On Mon, 23 Aug 2004 11:10:53 -0400, "Michael J. Fromberger"
[OT]
For simple, single-purpose languages, I am inclined to agree that
hand-written parsers are easy enough to write and maintain. However,
when you are dealing with a more complex general-purpose language, and
one whose grammar needs to evolve over time, then I think a
parser-generator is a much better solution by far.
Like I said before may be it's me... but I see the grammar definition
and the sparse collection of C code snippets required to use yacc &
friends harder to understand than a recursive descending parser.
One could go *forever* by abstracting and generalizing and
formalizing, but there is a ROI point that must be considered,
and, for me, shift-reduce parser are beyond the ROI point.
If the formal description (with the ugly pieces of real meat that
you're required to stick to it) becomes harder to follow and
maintain than another (that is still formal) imperative description
of how the parsing is done (i.e. a program doing the parsing)
then IMO there is simply no point in pursuing further abstraction.
Sometimes, for reasons I don't understand, there is a strong
temptation of abstracting just too much, and the result can
become quite ugly.

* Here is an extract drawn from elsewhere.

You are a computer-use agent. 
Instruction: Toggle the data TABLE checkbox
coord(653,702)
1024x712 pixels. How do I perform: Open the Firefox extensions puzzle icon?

If you do not understand what I mean then
The chief trouble in maintaining a hand-written recursive descent parser
is that the grammar for the input language is hidden inside the
implementation. The author of the code can usually pick it out, but
over time, even the author may find it difficult (and yes, I am speaking
from a certain degree of first-hand experience in this matter).
Normally the grammar is documented ALSO elsewhere in a very
human readable form. Also grammar sure evolves but (in my
experience) it's not the most common change.

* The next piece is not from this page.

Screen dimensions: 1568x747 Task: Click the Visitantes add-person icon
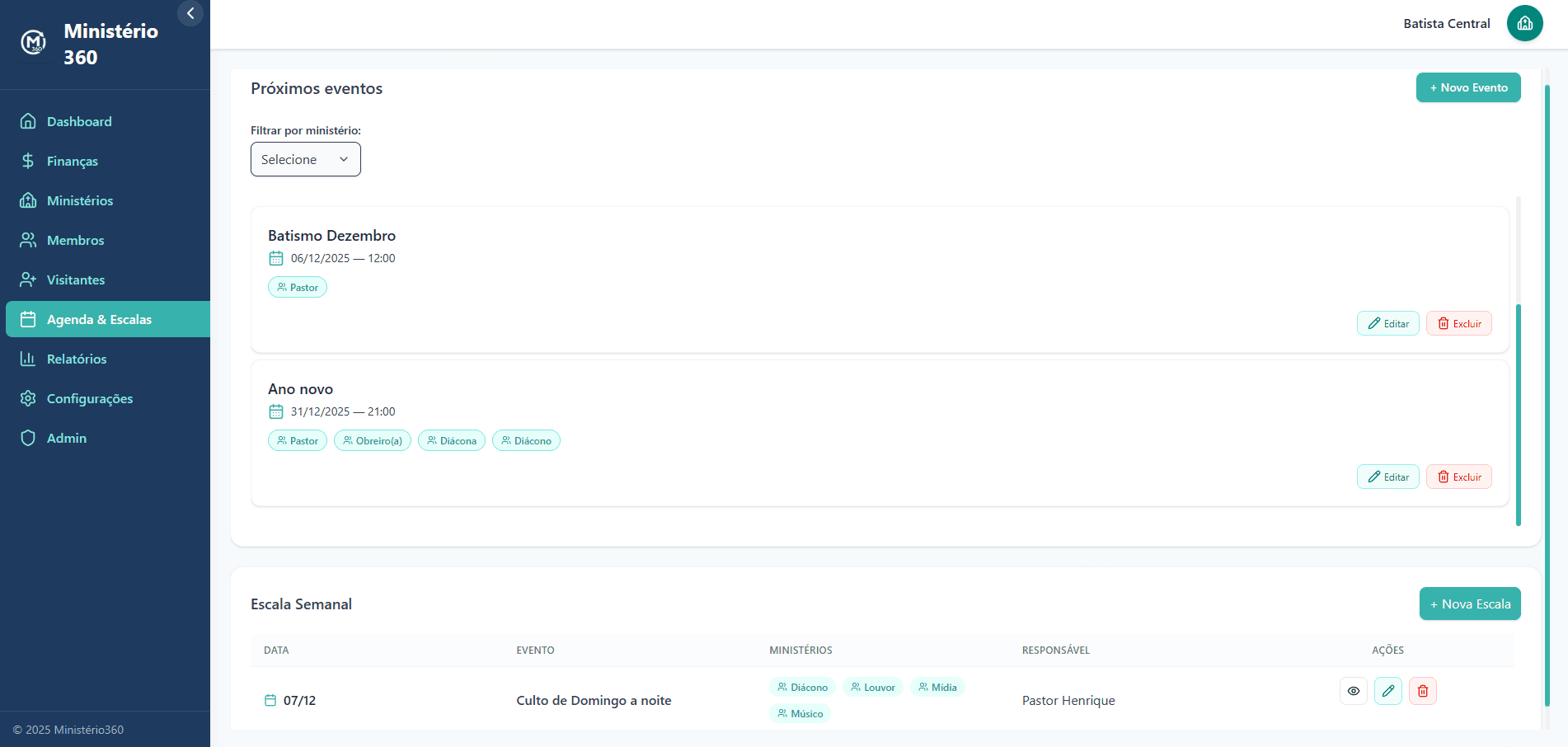pyautogui.click(x=28, y=280)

In contrast, the grammars consumed by most parser-generators are
explicitly written out as grammars, in the spirit (of not the form) of
BNF notation. If you want to make a change to the grammar (and thereby,
the parser), you can easily see how the changes will affect the rest of
the language, and a new parser can be created quickly and easily, simply
by re-running the parser generator. The only lines of code you need to
touch are the places where your change affects the translation, and that
is often quite minimal.
I love BNF form, and I even wrote long ago a program that was
accepting a BNF description (and a very "clean" one, written
as you can find it in reference manuals of languages) and then
could check inputs for compliance with the grammar.
However when writing a compiler the grammar is just one part...
you do not have to just read the source. Spreading the meat of
the compiler is in my opinion worse than spreading the grammar...
it's like spreading the business logic of an application in
the buttons you press in a gui.
It's only a personal opinion, of course.
Furthermore, naive implementation of recursive descent is fraught with a
few subtle perils to trip the novice and the unwary. For instance, you
must carefully avoid left-recursive productions, or your parser may not
terminate.
That is something that never happened to me. Some trap I fell
in was for example writing tokenizers that recognized integers
with something like
/-?\d+/
and then later bumping in "x-1" being tokenized as <ident><number>.
Those are not serious issues, however.
Also, error-handling is tricky in recursive descent, because
much of the parser's state is implicit in stack frames that must be
correctly unwound when an error forces you to bail out. If you're
writing in a language (like Python) with good automatic memory
management, the latter is less of an issue, but recursive descent
parsers written in languages without automatic memory management, like C
and C++, must contend mightily with this.
Here is an excerpt of a parser I wrote about a dozen years ago
in C. The grammar is for a complete programming language (a
language designed for the implementation of the server side
of a three-thiers client/business logic/RDBMS architecture).
case -RW_IF :
SkipToken();
c=ParseExpr();
if (!ParseError && NextIs(-RW_THEN))
{ t=ParseStat();
if (!ParseError)
{ if (CurToken==-RW_ELSE)
{ SkipToken(); e=ParseStat(); }
else
e=NULL;
r=NewIf(c,t,e);
}
else
{ Deref(t); Deref(c); }
}
else
Deref(c);
break;
This is the case for parsing IF-THEN-ELSE statement.
Surely it's a bit annoying to remember to do all those
"Deref" call in case of failure, but I wouldn't call this
"contend mightly". The parser for the whole language
(a general purpose programming language with support
for embedded SQL) is about 1000 lines of C.
Of course, there is no silver bullet, but the availability of good LR(1)
and LALR(1) parser generators should not be discounted, even if the
theory behind them seems to be slightly complicated, on the surface.
Surely they're good for someone. I've to say I didn't really
invest a lot of time on shift-reduce parsers; but for the problems
I've been facing I found no serious reason for using those tools
instead of a recursive parser. Once a bit of low-level tricks
(like having current/skip instead of get/unget; or using
reference counters when the language is not providing them to
you) are in place things are really not complex at all.
Of course this is just my personal view, based on the experience
I had on the few languages I implemented. For example I never
dared to write a parser for C++: things like the rule that
says "if it can be interpreted as a declaration then it's a
declaration" really scare me (that is the rule that Scott Meyers
calls "the C++ most vexing parse" and implies that a C++ parser
has to swallow a potentially unlimited number of tokens before
deciding what is the semantic meaning for the very first of them).
In language I invented I never had the crazy idea of allowing
both:
X x(...);
X x = X(...);
for the price of introducing ambiguity with function declarations.
Note that if a grammar is that complex then even USERS of the
grammar will fall into the traps. This is very common for C++;
the following code snippet for example...
double pi = 3.141592654;
int x( int(pi) );
may trick many C++ programmers into thinking that an integer
variable named x is being initialized with value 3.
It's hard to get to this level of complexity with a recursive
descent parser ? Good ... I've another excuse to stay away
from pointless confusion ;-)
Andrea
PS: Ok ok ok... I'll give shift-reduce parser and their tools
another look. May be it's just my laziness that is showing up
and my brain that tries to find excuses for justifying it.